The committee ultimately made four legislative recommendations for the 2013 session:
- expressly authorize local governments to implement “deferred prosecution” measures in Class C misdemeanors to decrease the number of local filings from schools.
- amend applicable criminal laws to ensure that local courts are the last and not the first step in school discipline.
- amend offenses relating to disruption of class, disruption of transportation, and disorderly conduct so that age (not grade level) is a prima facie element of the offense.
- amend existing criminal law and procedures to increase parity between “criminal juvenile justice in local trial courts” and “civil juvenile justice in juvenile court and juvenile probation.”

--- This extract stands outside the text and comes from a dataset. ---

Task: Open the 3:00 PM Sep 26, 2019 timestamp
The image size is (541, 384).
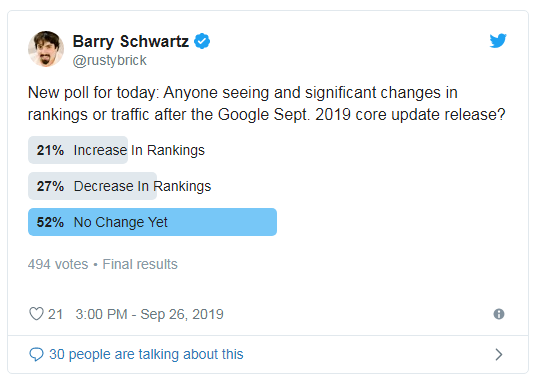Action: tap(149, 314)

The four recommendations formed the basis of the bills mentioned above. Notable is S.B. 393, which permits a judge to offer a child defendant who incurs a fine and court costs a choice between paying the fine and court costs or performing community service in lieu of payment. The bill also allows a judge the option of waiving fines and court costs for children.
In addition, the bill creates “school offenses” which are Class C misdemeanor offenses – other than traffic offenses – committed on property under the control and jurisdiction of a school district. A peace officer may not issue a citation to a child who is alleged to have committed a school offense. Of course, the bill is not meant to limit the authority of law enforcement officers. To that end, it does not limit a peace officer’s authority to arrest a child or stop school officials or employees from filing charges in court.
A child may go through a graduated sanctions program for the school offenses of disruption of class, disruption of transportation, and disorderly conduct before a complaint may be filed against them. It also prohibits prosecution of very young children (i.e., those younger than 10 yeas of age) in most cases.
One additional juvenile issue is the confidentiality of juvenile court records. In 2011, the law in this area was amended to provide confidentiality to a greater number of children adjudicated in municipal and justice courts without running afoul of the First Amendment or the public’s expectation of transparency in criminal cases. The law prior to S.B. 393 and H.B. 528, allows confidentiality in instances where children are “convicted” of certain Class C misdemeanor offenses and satisfy the judgment. Prior to S.B. 393 and H.B. 528, there weren’t sufficient confidentiality provisions for children who completed deferred disposition or deferred adjudication.
The 2013 bills extend confidentiality to a greater number of children who have avoided being found guilty by successfully completedsome form of probation. The sections in S.B. 393 (“conditional” confidentiality) pertaining to expanding conditional confidentiality are in conflict with H.B. 528 (essentially “absolute” confidentiality). An attorney general opinion has been requested to resolve the conflicts (RQ-1136-GA). Until the issuance of that opinion, cities can operate under the provisions of S.B. 393. (S.B. 393 is effective now, but H.B. 528 is not effective until January 1, 2014.)